Relly tentò per la prima volta di scrivere un libro autobiografico alla fine degli anni Cinquanta, ma ben presto abbandonò l’idea, provando un senso di amarezza dovuto alle ferite ancora aperte. Più tardi, negli anni Sessanta, iniziò a creare il suo archivio dell’anima, proponendolo agli editori solo quattro decenni più tardi. “Mi fu difficile tornare a quei tempi travagliati, perché scrivendo rivivevo quei momenti…”, ha detto Relly parlando del suo libro che ha visto molte edizioni, compresa quella ebraica, pubblicata dal Centro memoriale Yad Vashem.
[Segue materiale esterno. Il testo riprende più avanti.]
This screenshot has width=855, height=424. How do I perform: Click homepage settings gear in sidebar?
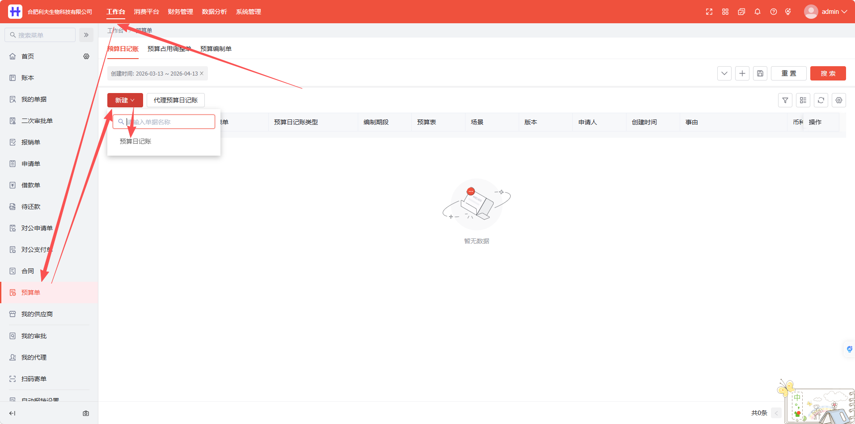[86, 56]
“È stato solo un picnic” non è una testimonianza basata esclusivamente su elementi documentari. Non vi è una sola pagina che non sia impregnata di riflessioni sul periodo abbracciato dal libro, che va dal 1939 al 1947, e di immagini convincenti degli anni dell’occupazione, descritti dalla prospettiva di una ragazzina che non riusciva a capire da dove venissero quel male e quell’orrore che la circondavano. Il lettore potrebbe essere facilmente indotto a fare un paragone tra questo libro e le opere scritte da Etty Hillesum, Jona Oberski, Elie Wiesel, Primo Levi e molti altri testimoni dell’Olocausto. Non vi è dubbio che la trasposizione letteraria dell’esperienza bellica di Relly Alfandari Pardo travalica i confini della copertina del libro e ci interroga con una voce viva sul male e sulla mostruosità dell’ideologia nazista.
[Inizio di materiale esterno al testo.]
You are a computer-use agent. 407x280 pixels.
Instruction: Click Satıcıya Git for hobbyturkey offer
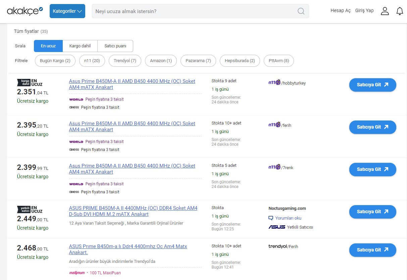click(373, 85)
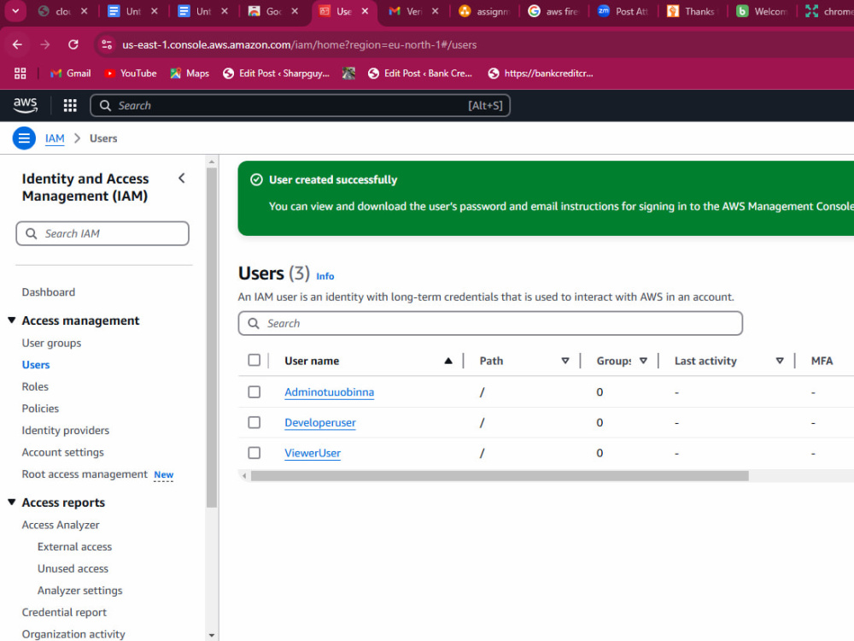
Task: Switch to the Thanks browser tab
Action: pyautogui.click(x=690, y=12)
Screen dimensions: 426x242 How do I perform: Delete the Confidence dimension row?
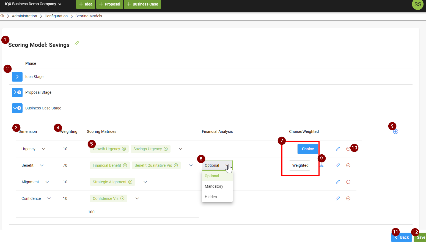pyautogui.click(x=348, y=198)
Nel 1945 l’umanità era convinta che il nazismo non avrebbe mai più alzato la testa, ma la nostra epoca, a partire dalle guerre balcaniche degli anni Novanta, sempre più spesso smentisce l’idea che il nazismo sia morto. Limitiamoci per questa volta all’ex Jugoslavia e all’Europa dell’Est: quanto revisionismo nelle osservazioni antisemite di ieri e di oggi! I motivi alla base della riluttanza di Relly ad accettare la tesi sulla colpa collettiva degli ebrei e di tutti quelli etichettati come “altri” e “diversi” sono identici a quelli che troviamo in altre testimonianze letterarie dell’Olocausto, ma anche profondamente personali. Quante cose fu costretta a subire quella bambina! Dalle razzie ai viaggi sotto falso nome, dallo stare nascosta in una dispensa alla paura che qualcuno tra i vicini avrebbe potuto denunciarla, dal desiderio che i suoi cari si salvassero alla drammatica scoperta che non li avrebbe mai più visti.
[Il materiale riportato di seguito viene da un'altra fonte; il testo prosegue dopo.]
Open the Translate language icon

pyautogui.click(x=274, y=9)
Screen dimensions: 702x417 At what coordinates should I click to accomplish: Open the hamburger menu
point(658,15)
Nemmeno una parola in tedesco. Mai più!

Prima della guerra Relly aveva studiato il tedesco a scuola. Iniziò ad odiarlo durante l’occupazione. Il suo atteggiamento nei confronti dei soldati tedeschi e dei membri della Gestapo non era frutto di una semplice avversione verso gli occupanti. Il suo odio era focalizzato sulla voce di Adolf Hitler, sulla prepotenza e arroganza dei nazisti che si comportavano da vincitori già all’inizio della loro conquista dell’Europa. Dopo la guerra Relly si rifiutava di parlare tedesco, e anche in occasioni in cui avrebbe potuto esserle d’aiuto – come quando dovette parlare con alcuni giornalisti danesi disposti ad aiutarla ad arrivare in Francia – preferiva parlare inglese. Era come se avesse deciso che non avrebbe mai più pronunciato una sola parola in tedesco.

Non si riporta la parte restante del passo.